Every line of the listing below should be written out exactly, minus its pictures.

____ STORED DATA

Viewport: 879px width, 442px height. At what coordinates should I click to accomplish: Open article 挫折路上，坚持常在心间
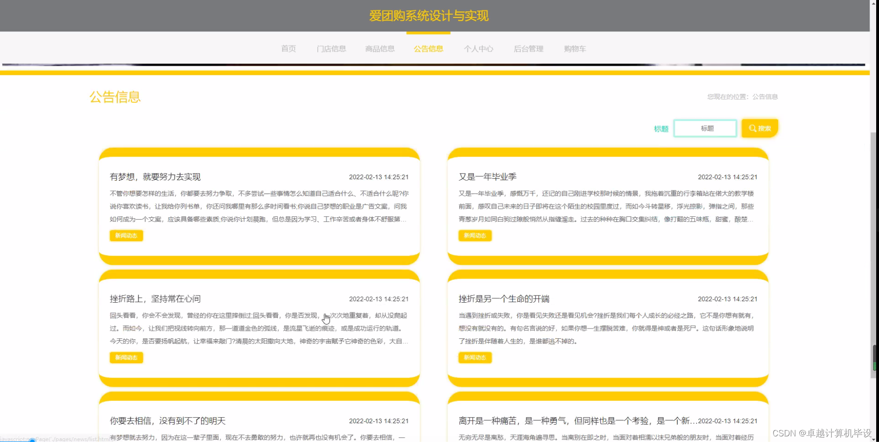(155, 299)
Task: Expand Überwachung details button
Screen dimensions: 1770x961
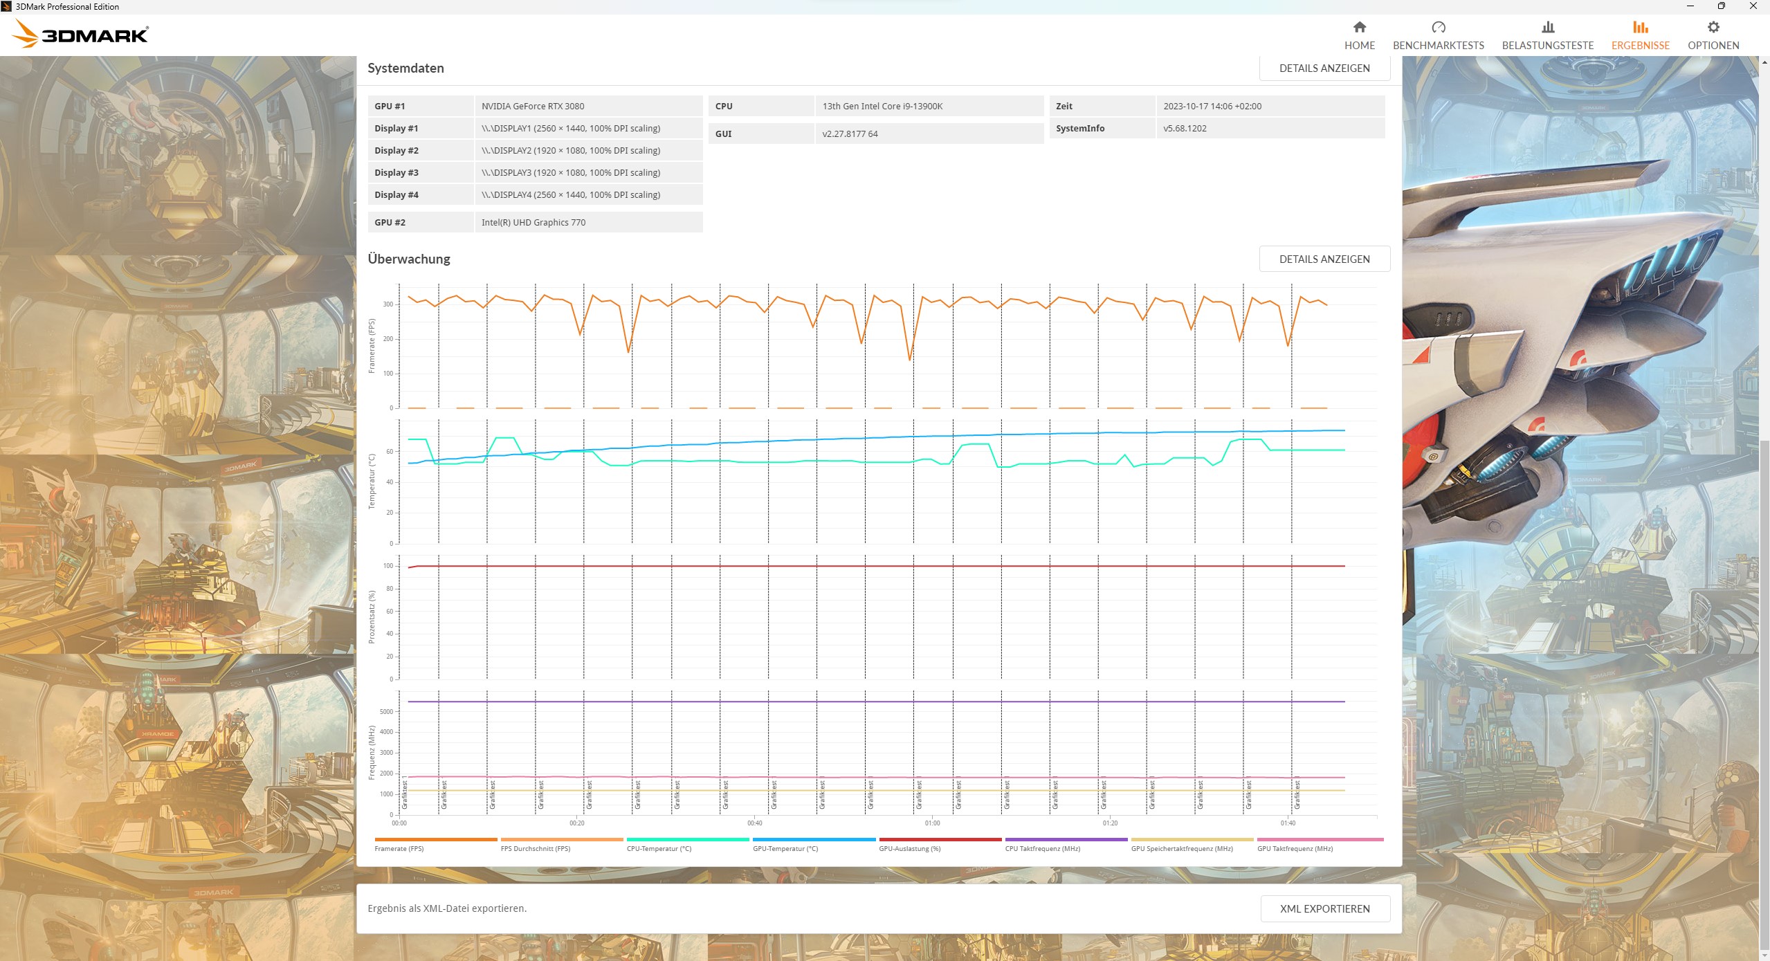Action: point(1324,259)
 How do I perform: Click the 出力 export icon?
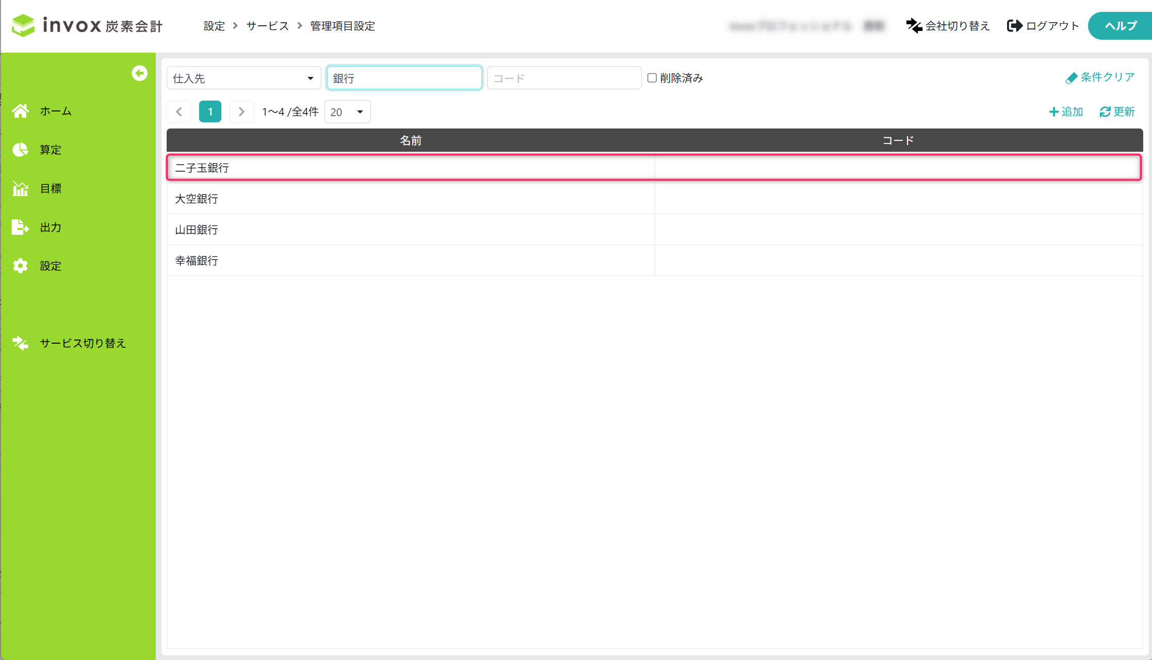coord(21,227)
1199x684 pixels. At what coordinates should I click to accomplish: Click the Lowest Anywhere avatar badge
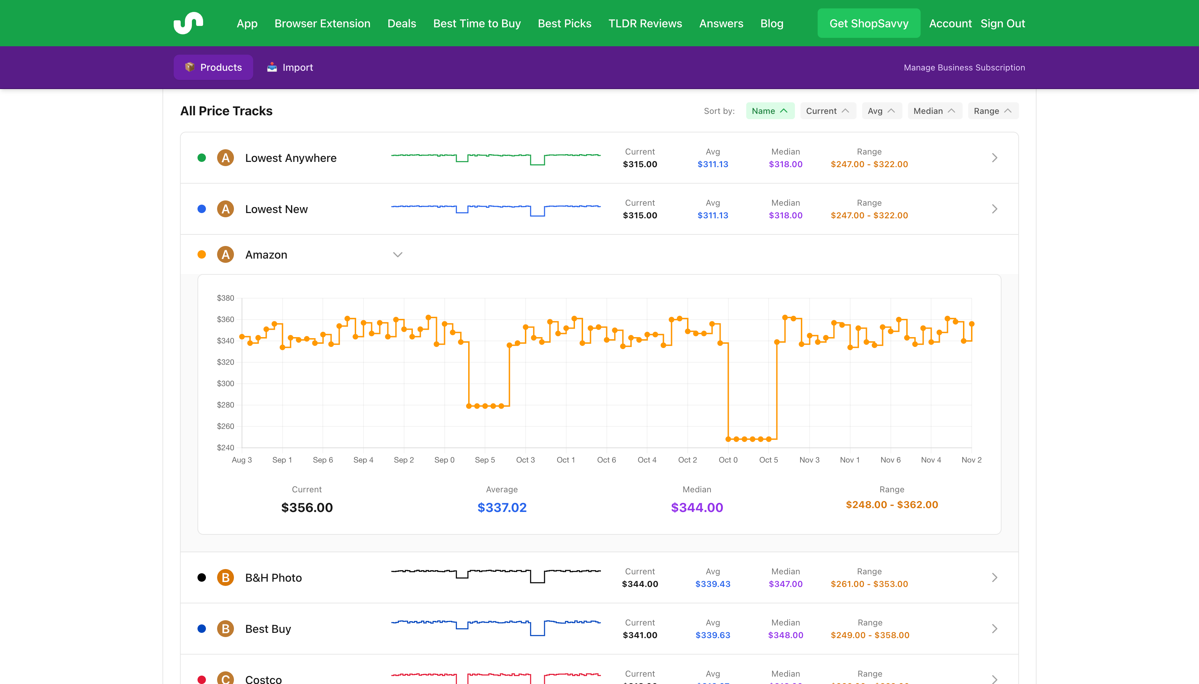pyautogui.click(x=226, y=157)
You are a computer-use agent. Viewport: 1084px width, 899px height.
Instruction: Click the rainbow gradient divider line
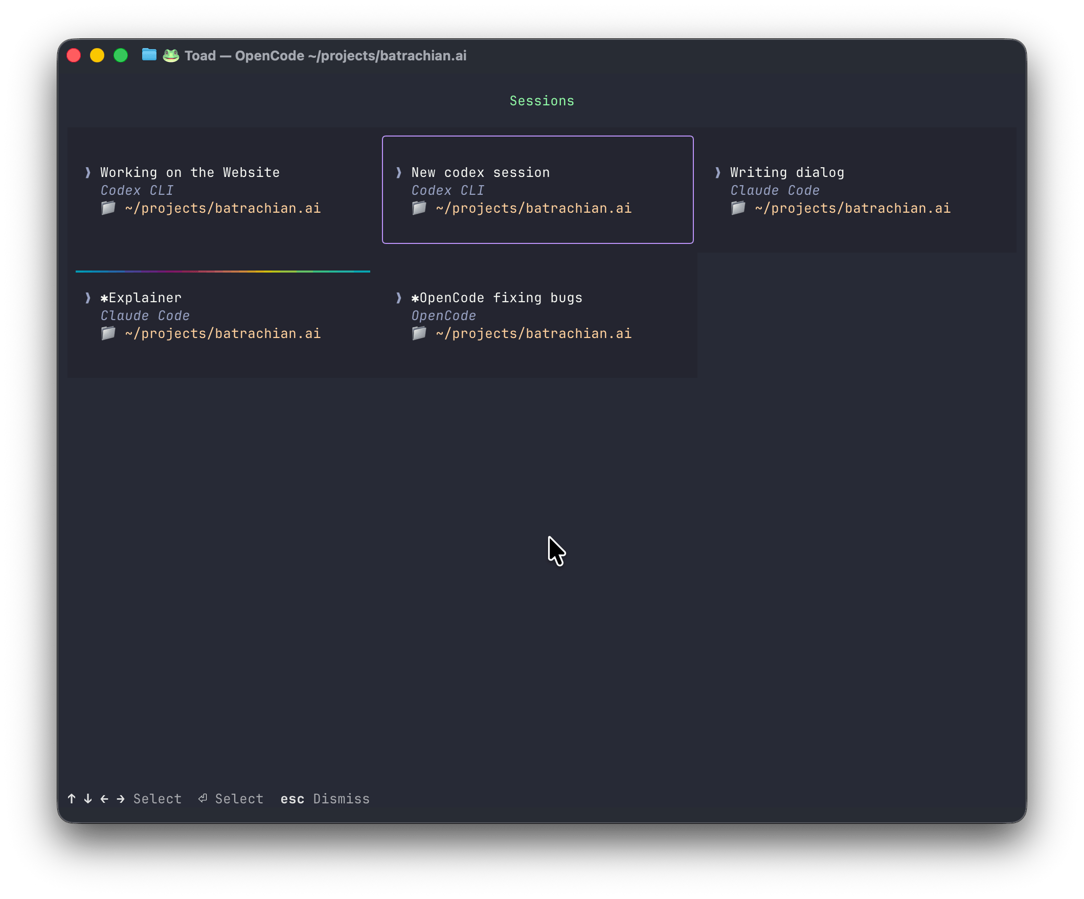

________

* **TASK ANSWER**:
Viewport: 879px width, 442px height. At what coordinates should I click to accomplish: Open article 挫折路上，坚持常在心间
(155, 299)
Task: Expand Überwachung details button
Screen dimensions: 1770x961
Action: point(1324,259)
 How do I perform: Click the 出力 export icon?
coord(21,227)
1199x684 pixels. At what coordinates should I click to accomplish: Click the Lowest Anywhere avatar badge
pyautogui.click(x=226, y=157)
You are a computer-use agent. Viewport: 1084px width, 899px height.
Instruction: Click the rainbow gradient divider line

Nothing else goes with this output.